そこには、「現場を改善する能力」と「報酬を決める仕組み」が、最初から噛み合わないように設計されているという、残酷な構造が存在している。

「アジャイル推進者」という社内評価の正体

ある時、社内で「スクラム導入の功労者」として表彰される機会があった。役員からは「君のおかげで開発スピードが上がった」と称賛され、周囲からも「アジャイルに詳しい人」として頼られるようになった。

しかし、その「高い評価」は、昇給やボーナスの算定基準になると、驚くほど効力を失う。人事評価シートに書かれた「アジャイル推進による効率化」という文言は、最終的には「主体的に取り組んだ」という定性的な意欲評価の枠に押し込められてしまうからだ。

スキルと報酬が切り離される瞬間

多くの日本企業において、給与は「職位(ランク)」や「年次」に基づいた基本給と、目に見える短期的な「数字的成果」へのインセンティブで構成されている。一方で、アジャイルやスクラムといった「仕組みの改善」がもたらす価値は、中長期的な組織の地力向上である。

  • 短期的な数字:売上、コスト削減額、リリース件数
  • 仕組みの改善:コミュニケーションコストの低下、手戻りの減少、チームの自律化

この「仕組みの改善」は、皮肉なことに「うまくいっている時は、何も起きていないように見える」という性質を持つ。トラブルを未然に防ぎ、スムーズに業務が回っている状態は、評価者から見れば「平時」と変わらない。結果として、どれほど高度なスクラムスキルを駆使していても、それは「当たり前の土台を作った人」という扱いになり、報酬という形での見返りが消失してしまう。

スクラムスキルが「個人の資産」にならない構造

現場を効率化すればするほど、自分自身の首が絞まっていくような感覚に陥ることがある。スクラムを導入し、個人の暗黙知を形式知化し、誰でも作業ができるようにマニュアルやフローを整備した。

組織としては正しい姿だが、評価の構造から見ると、これは「自分自身の希少性を自ら消し去っている」行為に他ならない。

社内評価と市場価値はどう違うのか

社内で「スクラムの適任者」として重宝されることと、市場で「高単価な人材」として評価されることの間には、深い溝がある。社内評価は、あくまで「その会社の文脈での便利さ」に依存している。

「◯◯さんがいれば、うちの面倒な部署もなんとかまとめてくれる」

という評価は、その組織特有の人間関係や社内政治を調整するコストを含んでいる。しかし、一歩外に出れば、その「社内調整力」は汎用性を失う。一方で、報酬に直結する市場価値は「構造的な課題を解決し、再現性のある利益を生み出す力」に対して支払われる。

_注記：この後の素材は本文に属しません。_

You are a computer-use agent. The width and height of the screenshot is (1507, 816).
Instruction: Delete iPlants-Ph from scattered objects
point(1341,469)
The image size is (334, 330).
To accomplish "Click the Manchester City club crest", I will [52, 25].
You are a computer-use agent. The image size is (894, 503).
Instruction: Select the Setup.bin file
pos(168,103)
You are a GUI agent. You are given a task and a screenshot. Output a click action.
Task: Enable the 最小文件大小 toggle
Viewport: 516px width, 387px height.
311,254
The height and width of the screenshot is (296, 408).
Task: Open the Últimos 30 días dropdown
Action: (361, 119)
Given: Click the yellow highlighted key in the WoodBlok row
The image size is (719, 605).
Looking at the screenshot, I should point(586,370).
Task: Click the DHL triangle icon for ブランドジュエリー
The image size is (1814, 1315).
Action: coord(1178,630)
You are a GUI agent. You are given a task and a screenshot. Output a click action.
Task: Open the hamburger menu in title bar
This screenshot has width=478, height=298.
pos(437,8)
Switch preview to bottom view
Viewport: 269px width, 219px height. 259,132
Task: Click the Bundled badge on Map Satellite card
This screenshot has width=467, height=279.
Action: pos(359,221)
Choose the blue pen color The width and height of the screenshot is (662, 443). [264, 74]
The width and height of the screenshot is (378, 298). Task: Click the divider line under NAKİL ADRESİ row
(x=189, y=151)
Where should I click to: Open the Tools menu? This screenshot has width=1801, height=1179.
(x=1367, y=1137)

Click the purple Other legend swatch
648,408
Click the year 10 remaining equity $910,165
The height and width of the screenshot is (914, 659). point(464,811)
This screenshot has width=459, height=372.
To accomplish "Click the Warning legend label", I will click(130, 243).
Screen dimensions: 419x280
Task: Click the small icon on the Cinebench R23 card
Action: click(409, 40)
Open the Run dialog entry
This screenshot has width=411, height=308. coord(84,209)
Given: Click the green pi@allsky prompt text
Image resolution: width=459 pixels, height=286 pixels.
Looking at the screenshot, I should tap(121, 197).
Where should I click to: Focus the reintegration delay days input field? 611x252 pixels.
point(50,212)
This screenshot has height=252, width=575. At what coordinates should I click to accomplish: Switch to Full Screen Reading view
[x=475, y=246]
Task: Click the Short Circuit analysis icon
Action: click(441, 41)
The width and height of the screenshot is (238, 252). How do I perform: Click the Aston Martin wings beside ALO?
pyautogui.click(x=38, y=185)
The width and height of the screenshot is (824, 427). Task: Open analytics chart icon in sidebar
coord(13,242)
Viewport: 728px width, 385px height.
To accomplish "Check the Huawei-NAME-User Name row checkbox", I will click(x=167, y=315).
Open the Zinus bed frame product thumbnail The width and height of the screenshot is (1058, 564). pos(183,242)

「社内の調整役」として最適化されすぎたスクラムスキルは、組織の潤滑油にはなっても、個人の資産として積み上がりにくい。このズレを無視して「もっと現場を良くしよう」と努力を重ねるほど、報酬の上がらない「便利な人」としてのポジションが固定化されていくのである。

評価されるのは「成果」ではなく「役割」である現実

スクラムを回してチームの生産性が30%向上したとしても、それが即座に給料に反映されることは稀だ。なぜなら、多くの組織において給与は「出した成果」に対してではなく、「担っている役割(ポジション)」に対して支払われる構造になっているからだ。

たとえ一介のメンバーがチームを劇的に改善したとしても、その人の役割が「メンバー」である限り、給与テーブルの枠を超えることはない。

スクラム推進者が「便利な人」で終わるパターン

本来、これほどの改善を実現したのであれば、それは「マネジメント層」や「組織開発」の仕事領域に踏み込んでいる。しかし、既存の評価制度では、そうした枠外の活躍を拾い上げる仕組みが整っていないことが多い。

  • 役割の固定化:「現場に詳しいリーダー」という枠に固定される
  • 期待値の増大:「できて当たり前」になり、さらなる改善を無償で求められる
  • 報酬の停滞:役割が変わらないため、昇給の根拠が「微増の査定」に留まる

組織にとって、スクラムを推進してくれる人間は非常に「都合が良い」。なぜなら、マネジメント層が本来コストをかけて行うべき「仕組み作り」を、現場の人間が自発的に、しかも現在の給料の範囲内でやってくれるからだ。

改善活動が「本来業務の範囲内」と見なされる理由

「現場の無駄を省き、属人化を解消しました」という報告が、プラス評価ではなく「標準的な業務」として処理される瞬間がある。ここには、直接部門と間接部門(あるいは支援業務)の評価基準の違いが大きく関係している。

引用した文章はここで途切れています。